Poor Mr. Rico. He was in a no-win situation–one he couldn’t change. A one-sided love affair that caused him great grief.
Every time we would see ducks at the park, he would freeze. And stare. The lure of the squishy duck teased him. The challenge of an unpredictable squeaky toy stirred his imagination.
But I, the wicked mistress, always stood between him and that feather-flying, splish-splashing, duck-quacking, scrumdiddlyumptious fun.
The first few times we came across the wading birds, the moaning and squeaking coming from him sounded like an exorcism. I tried capturing it in video, but between his unholy noises and the leash-tugging from both he and Roxy, it seemed more like the earth opening up and swallowing people.
To Rico, that might have been less devastating.
Each time we would see his forbidden loves, however, his reaction got a little less dramatic. This last time, in fact, he pined for them in silence. And when I said it was time to move on, he didn’t protest.
Dog trainers call this “desensitizing,” meaning he’s getting used to seeing them and understands nothing, in his opinion, good ever happens.
But I also learned from his desensitizing.
See, I, personally, don’t know if “desensitizing” describes Rico as much as “accepting.” Because I’m pretty sure if I dropped that leash, something, in his opinion, great would happen.
Instead, he seems to accept that it’s not going to and has stopped wasting energy trying to change it.
So often I find myself wanting something I can’t have, or wishing I had more, or wanting people or events to act or unfold differently. I know how it feels to have delicious duckies within reach and not be able to grab and enjoy them because of things beyond my control.
Like Rico and his accepting (or desensitizing, if you prefer), however, I can control how I respond. Maybe I can even accept that which is out of my control.
For example, I was the copywriter on a team that recently received two great honors – MAXI awards from the Direct Marketing Association of Washington – and my manager graciously mentioned it on a conference call. I really appreciated the public kudos and wanted to thank her as soon as all of the giggling and congratulating among managers stopped.
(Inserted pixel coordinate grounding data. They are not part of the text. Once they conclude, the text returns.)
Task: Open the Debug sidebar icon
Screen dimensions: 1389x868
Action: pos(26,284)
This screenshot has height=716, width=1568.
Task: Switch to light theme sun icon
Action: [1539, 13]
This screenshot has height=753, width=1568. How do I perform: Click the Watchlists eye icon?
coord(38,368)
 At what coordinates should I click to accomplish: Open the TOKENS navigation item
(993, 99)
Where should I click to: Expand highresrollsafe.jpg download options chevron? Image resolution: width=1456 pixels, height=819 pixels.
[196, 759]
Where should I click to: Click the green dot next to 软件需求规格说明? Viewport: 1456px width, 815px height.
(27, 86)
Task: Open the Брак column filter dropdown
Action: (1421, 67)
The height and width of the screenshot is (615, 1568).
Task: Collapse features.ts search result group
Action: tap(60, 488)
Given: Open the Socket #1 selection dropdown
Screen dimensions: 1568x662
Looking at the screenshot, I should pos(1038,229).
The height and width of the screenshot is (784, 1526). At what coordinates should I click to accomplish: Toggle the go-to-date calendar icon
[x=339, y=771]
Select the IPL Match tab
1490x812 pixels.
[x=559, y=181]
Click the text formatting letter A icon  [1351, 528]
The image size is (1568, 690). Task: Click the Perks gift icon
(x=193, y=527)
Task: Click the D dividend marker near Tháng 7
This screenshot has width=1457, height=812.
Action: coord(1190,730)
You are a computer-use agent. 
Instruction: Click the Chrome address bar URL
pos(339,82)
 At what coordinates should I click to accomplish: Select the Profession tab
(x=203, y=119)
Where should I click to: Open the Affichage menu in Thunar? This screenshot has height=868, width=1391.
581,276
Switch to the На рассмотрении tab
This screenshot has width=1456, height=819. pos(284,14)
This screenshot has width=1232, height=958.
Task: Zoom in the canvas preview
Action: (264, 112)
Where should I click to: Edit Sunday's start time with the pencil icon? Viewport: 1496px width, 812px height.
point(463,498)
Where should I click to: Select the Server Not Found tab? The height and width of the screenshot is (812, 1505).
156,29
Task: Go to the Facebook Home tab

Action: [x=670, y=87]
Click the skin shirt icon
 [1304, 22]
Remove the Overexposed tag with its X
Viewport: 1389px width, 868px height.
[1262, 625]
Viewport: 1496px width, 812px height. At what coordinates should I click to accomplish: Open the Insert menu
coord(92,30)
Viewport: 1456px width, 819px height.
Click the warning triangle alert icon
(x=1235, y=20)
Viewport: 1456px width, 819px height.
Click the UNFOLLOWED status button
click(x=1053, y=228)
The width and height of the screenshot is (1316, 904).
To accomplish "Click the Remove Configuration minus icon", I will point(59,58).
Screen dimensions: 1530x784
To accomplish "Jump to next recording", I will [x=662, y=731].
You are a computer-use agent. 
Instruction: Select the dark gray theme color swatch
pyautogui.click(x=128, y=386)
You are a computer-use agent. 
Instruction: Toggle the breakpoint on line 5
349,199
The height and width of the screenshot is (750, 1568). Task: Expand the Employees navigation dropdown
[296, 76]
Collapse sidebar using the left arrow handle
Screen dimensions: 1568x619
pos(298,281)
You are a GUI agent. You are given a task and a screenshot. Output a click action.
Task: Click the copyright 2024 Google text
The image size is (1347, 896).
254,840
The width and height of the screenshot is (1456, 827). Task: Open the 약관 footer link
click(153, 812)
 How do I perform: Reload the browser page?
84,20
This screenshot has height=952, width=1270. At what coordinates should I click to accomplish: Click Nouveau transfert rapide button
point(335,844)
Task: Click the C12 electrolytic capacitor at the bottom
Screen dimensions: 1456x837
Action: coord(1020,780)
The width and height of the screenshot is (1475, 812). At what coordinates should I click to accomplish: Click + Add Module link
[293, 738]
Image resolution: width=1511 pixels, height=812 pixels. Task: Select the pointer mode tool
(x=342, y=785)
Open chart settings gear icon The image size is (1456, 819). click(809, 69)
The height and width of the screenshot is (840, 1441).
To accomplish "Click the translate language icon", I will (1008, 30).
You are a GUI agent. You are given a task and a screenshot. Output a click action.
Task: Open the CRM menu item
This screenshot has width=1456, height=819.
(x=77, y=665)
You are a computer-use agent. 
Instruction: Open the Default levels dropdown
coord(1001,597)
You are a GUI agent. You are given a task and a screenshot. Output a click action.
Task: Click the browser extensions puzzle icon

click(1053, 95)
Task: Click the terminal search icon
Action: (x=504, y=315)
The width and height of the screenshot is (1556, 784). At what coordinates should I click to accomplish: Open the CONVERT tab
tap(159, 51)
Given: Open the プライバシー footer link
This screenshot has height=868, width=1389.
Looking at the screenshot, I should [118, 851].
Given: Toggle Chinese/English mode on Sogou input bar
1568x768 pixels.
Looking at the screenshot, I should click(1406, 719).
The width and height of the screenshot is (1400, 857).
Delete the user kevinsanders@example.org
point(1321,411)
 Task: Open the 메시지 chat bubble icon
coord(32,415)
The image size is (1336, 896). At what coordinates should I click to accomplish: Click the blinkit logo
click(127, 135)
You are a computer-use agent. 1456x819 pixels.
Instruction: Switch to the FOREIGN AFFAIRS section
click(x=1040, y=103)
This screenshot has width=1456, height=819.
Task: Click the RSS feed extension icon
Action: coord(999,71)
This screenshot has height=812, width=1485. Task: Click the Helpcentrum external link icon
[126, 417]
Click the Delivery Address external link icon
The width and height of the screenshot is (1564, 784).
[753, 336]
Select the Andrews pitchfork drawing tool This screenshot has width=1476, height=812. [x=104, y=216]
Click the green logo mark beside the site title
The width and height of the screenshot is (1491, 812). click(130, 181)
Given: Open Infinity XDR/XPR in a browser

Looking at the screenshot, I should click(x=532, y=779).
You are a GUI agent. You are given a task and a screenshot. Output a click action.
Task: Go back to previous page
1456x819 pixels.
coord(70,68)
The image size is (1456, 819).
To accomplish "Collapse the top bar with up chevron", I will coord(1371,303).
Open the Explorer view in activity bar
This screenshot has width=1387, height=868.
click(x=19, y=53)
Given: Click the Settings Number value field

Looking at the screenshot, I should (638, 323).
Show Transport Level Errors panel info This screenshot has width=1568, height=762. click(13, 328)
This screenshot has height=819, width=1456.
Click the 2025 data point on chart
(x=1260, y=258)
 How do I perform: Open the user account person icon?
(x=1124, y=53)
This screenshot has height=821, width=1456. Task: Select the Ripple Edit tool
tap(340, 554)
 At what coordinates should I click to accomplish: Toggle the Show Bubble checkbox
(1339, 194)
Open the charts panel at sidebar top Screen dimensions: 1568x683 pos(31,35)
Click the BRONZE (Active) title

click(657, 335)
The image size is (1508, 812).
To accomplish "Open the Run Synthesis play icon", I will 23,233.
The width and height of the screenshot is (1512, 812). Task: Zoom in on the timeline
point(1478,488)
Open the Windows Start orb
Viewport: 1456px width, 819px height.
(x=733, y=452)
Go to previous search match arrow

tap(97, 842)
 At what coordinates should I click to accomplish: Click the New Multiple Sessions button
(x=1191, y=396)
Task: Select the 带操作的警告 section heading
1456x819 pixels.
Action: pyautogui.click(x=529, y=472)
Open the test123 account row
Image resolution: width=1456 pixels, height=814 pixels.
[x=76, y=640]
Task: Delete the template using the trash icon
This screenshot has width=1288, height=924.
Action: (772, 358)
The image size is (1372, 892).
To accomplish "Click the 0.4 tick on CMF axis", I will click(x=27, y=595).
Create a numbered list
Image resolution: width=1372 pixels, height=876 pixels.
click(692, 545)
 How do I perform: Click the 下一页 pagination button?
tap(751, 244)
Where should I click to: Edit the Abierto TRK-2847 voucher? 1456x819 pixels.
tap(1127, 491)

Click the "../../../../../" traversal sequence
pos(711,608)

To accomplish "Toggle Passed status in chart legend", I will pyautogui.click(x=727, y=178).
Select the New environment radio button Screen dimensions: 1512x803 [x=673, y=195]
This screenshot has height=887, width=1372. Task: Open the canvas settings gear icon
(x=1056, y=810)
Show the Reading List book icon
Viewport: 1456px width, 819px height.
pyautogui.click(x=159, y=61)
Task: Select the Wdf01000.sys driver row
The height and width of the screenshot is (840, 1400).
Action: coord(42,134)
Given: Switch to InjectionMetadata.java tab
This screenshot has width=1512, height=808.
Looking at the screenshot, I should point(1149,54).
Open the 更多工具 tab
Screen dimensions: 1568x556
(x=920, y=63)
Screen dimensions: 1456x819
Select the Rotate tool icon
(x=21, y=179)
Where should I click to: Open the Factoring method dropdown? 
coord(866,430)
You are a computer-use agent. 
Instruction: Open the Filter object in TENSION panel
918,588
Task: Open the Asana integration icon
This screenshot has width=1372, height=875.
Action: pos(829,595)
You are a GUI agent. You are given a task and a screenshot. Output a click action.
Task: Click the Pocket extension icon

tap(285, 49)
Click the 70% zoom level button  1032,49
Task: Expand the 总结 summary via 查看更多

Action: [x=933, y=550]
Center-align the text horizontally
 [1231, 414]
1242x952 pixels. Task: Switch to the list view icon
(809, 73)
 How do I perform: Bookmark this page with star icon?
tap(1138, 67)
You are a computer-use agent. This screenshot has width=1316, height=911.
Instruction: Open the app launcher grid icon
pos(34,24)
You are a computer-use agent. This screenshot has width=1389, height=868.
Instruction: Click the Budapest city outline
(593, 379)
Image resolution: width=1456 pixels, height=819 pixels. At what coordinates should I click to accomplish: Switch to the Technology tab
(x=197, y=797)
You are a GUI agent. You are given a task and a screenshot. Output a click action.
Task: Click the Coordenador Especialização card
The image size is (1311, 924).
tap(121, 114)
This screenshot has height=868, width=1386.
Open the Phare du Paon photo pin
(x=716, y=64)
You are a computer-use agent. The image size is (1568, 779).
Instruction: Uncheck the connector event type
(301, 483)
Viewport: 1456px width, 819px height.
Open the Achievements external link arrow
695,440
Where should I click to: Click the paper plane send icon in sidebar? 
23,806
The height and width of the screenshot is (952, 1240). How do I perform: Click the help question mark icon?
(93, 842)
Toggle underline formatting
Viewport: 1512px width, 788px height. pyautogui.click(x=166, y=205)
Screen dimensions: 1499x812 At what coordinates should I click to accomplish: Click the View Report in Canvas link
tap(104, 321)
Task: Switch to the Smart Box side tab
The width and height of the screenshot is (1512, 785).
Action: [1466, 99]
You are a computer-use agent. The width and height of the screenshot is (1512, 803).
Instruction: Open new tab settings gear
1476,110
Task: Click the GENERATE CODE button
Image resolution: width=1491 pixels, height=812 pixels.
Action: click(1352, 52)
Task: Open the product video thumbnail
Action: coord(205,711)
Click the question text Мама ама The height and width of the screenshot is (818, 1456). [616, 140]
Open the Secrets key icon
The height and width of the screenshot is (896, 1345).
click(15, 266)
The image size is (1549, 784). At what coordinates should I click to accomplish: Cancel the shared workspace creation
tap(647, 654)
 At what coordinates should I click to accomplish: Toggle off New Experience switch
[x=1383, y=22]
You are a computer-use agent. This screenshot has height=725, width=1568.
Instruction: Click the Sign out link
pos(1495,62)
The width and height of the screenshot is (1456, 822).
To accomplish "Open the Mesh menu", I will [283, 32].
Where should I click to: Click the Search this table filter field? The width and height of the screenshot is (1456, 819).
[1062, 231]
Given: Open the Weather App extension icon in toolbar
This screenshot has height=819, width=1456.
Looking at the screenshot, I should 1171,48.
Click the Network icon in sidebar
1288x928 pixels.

They went straight into the next topic without ever acknowledging my presence, let alone congratulating me.
I felt small. Invisible.
After hanging up, I expressed my anger to my faithful office assistant, Roxy.
I didn’t feel any better. Thus began the carousel of thoughts of what I coulda, shoulda, woulda done to make my presence acknowledged on that call. (Later, I was really glad I didn’t, because I learned from Roxy that we tend to hurt others when we feel hurt or weak, so goodness knows the damage I might have caused.)
It finally clicked that my reaction hurt me worse than the actual offense. I started to accept that I didn’t know why things happened the way they did on that call anymore than Rico could understand why I denied him a rollicking good time with the ducks. When I thought of it that way, nearly all of the hurt evaporated.
Desensitizing sounds robotic, to me. But Rico and I are learning to accept the things we cannot control and to stop wasting our energy on them.
Well, at least when it comes to ducks.